A descoberta do americano é fruto de mais de 20 anos de trabalho, mas, assim como ocorreu com Fire e Mello, o reconhecimento veio rápido. Entre a publicação de seus resultados e o Nobel se passaram pouco mais de cinco anos. Em 2001 ele publicou na revista científica Science as primeiras imagens (uma delas aparece abaixo, no quadro) obtidas num complicado processo bioquímico conhecido como cristalografia.

Trabalhando com células de levedura, primeiramente Kornberg interrompeu o processo de formação de RNA quando estava no meio do caminho. Ele então criou cristais das moléculas envolvidas e 'tirou uma foto' deste momento e dos subseqüentes usando raios X, passo por passo. A imagem obtida, com as moléculas em sua forma cristalina, foi então processada por computador, que calculou as posições reais dos átomos e gerou o quadro divulgado pela equipe do cientista.

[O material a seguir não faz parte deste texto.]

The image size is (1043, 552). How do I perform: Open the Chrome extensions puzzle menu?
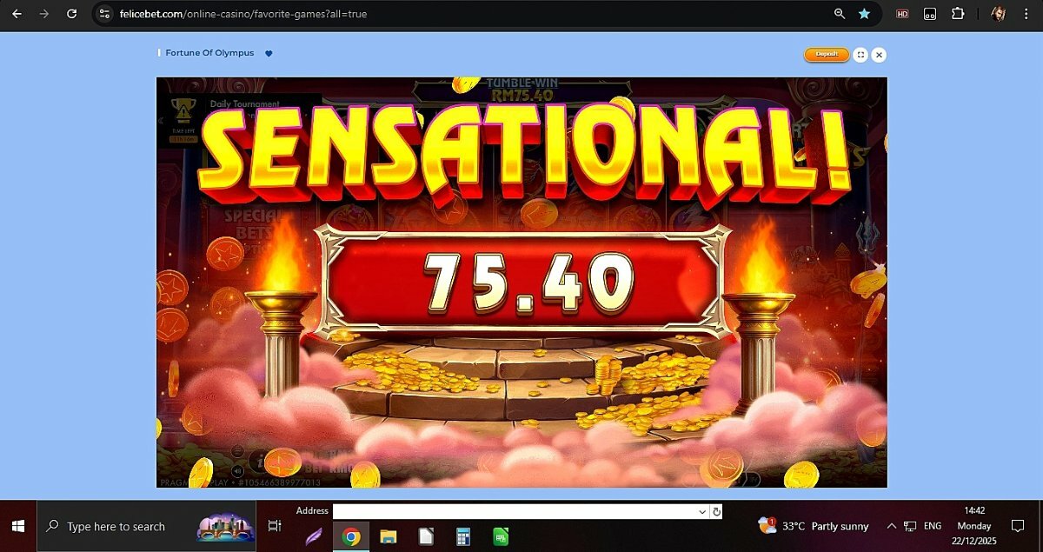tap(958, 14)
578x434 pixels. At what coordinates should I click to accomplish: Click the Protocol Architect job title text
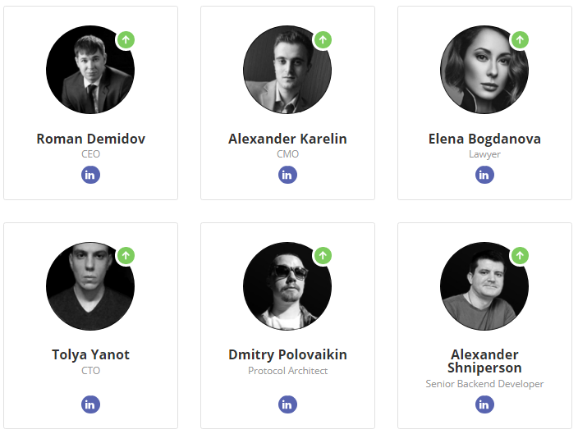click(287, 371)
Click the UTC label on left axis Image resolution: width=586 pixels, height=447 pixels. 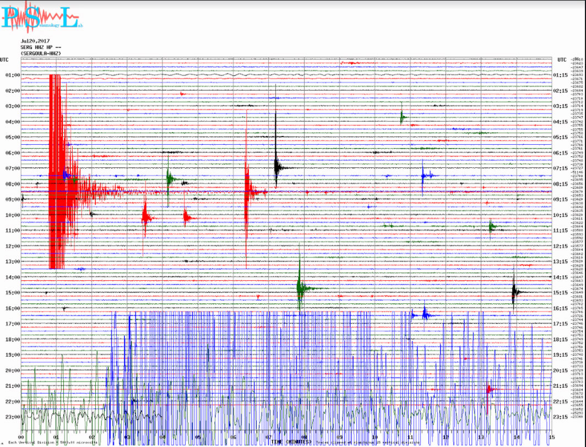click(x=4, y=59)
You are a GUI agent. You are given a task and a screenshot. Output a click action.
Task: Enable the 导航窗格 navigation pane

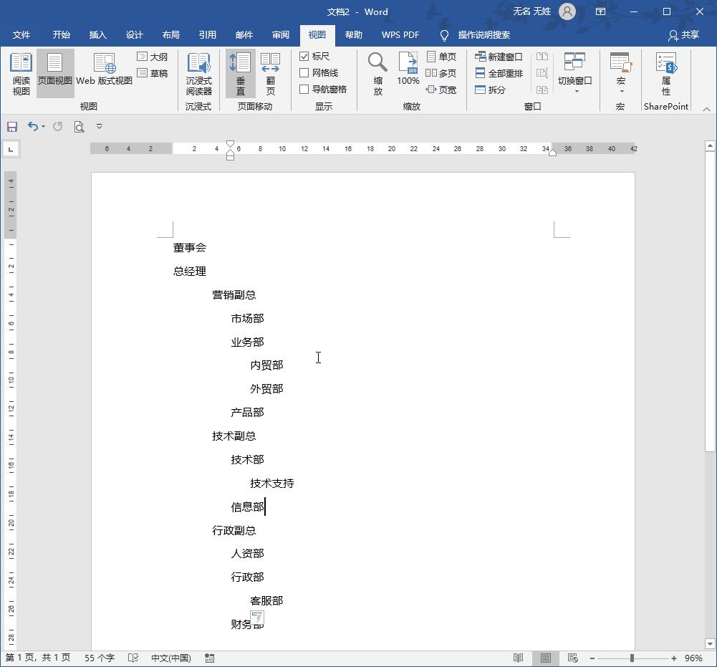(304, 88)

Como em um filminho, ali aparece, a pleno vapor, a enzima RNA-polimerase, que governa todo o processo de transcrição do DNA. É ela que escaneia os nucleotídeos da molécula (as letras que formam os genes) e passa a informação para a formação do RNA. 'O DNA é claramente importante', afirmou o pesquisador, 'mas dentro dele, a informação fica silenciosa, é a RNA-polimerase que lhe dá voz'. Na imagem é possível ver gradualmente a fita de RNA surgindo.

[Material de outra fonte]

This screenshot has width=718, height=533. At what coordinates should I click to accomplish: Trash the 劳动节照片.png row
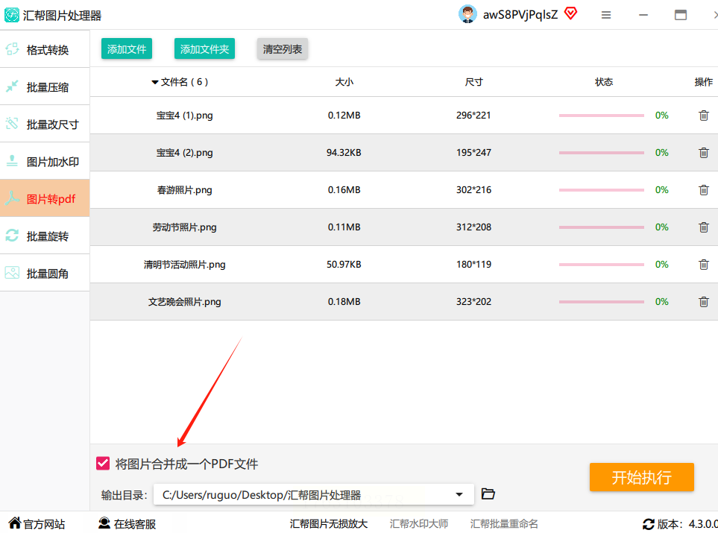[703, 227]
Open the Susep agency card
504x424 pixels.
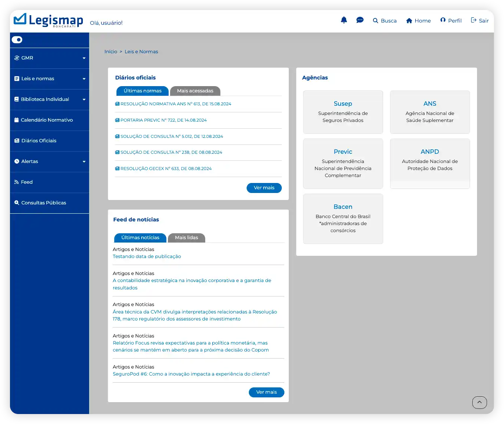(x=343, y=112)

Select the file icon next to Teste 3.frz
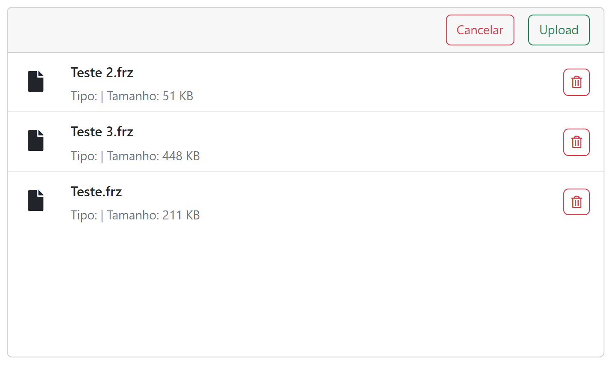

'Até a publicação deste trabalho, conhecíamos o mecanismo por meio de evidências bioquímicas. Sabíamos quais eram os atores do processo, mas não como ele realmente acontecia. As peças estavam no plano, agora conseguimos vê-las em três dimensões', comemora Ivan de Godoy Maia, professor do Departamento de Genética do Instituto de Biociências da Unesp Botucatu.

Jeremy Berg, diretor do Instituto Nacional de Ciências Médicas, nos Estados Unidos, compartilha da opinião. 'Este é um dos mais fundamentais processos biológicos', afirma. 'Mas quando Roger Kornberg começou a trabalhar nisso, era tão complicado que algumas pessoas achavam que ou ele era ambicioso demais ou louco de tentar desvendar essa estrutura', brinca.

FILHO DE PEIXE...

Quando o cientista for até Estocolmo em dezembro receber o prêmio, terão se passado exatamente 47 anos da primeira visita dele ao local. Na ocasião ele, então com 12 anos, acompanhava Arthur Kornberg, para a mesma cerimônia da qual ele vai participar agora. Seu pai estava ali para receber o Nobel de Medicina ou Fisiologia de 1959 por seus estudos sobre como a informação genética é transferida de uma célula-mãe para suas filhas. Assim como a competência na pesquisa científica parece ter passado de pai para filho.

Apesar disso, Kornberg-filho disse que o pai não influenciou sua escolha pela carreira. 'Eu estava lá, mas estava em outro mundo. Pelo que eu me lembro, me interesso por ciência desde sempre.' Essa é a sexta vez na história do Nobel que o prêmio é distribuído entre membros de uma família.